Medicine, Vaccines and Trust
The practice of medicine is based on trust.
Children trust parents. Parents trust pediatricians. Pediatricians trust the medical system.
To do my job as a pediatrician, I must trust my specialist colleagues. I must trust the nurses caring for my patients in the hospital. And I must trust expert scientific organizations, such as the American Academy of Pediatrics, the Centers for Disease Control and the National Institutes of Health, to review the most current research, form a consensus and create policies. It is my job to understand these policies and translate them into practice for my patients.
This system works. Children are safer today than ever before. They are safer from infections, from trauma, and from malnutrition. As new information becomes available, guidelines change, and practitioners adapt their practice to match emerging evidence.

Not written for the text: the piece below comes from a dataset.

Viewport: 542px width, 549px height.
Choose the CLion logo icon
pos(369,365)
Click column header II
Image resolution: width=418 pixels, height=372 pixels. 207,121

When trust is breached, however, the system fails.
If I do not trust the CDC, I will form my own guidelines, outside the standard of care, that are based on the limited information that I can obtain and evaluate. Doctors who form their own, independent guidelines put their patients, and themselves, at risk.
Similarly, if a family does not trust their pediatrician, they will also create their own guidelines. They will form their own plan of care that relies on limited, often biased, information. When they do this they put their child, and their community, at risk.
When parents decline vaccinations, it is because of a lack of trust. In their doctor and the medical establishment. When this happens, the system fails. And children suffer.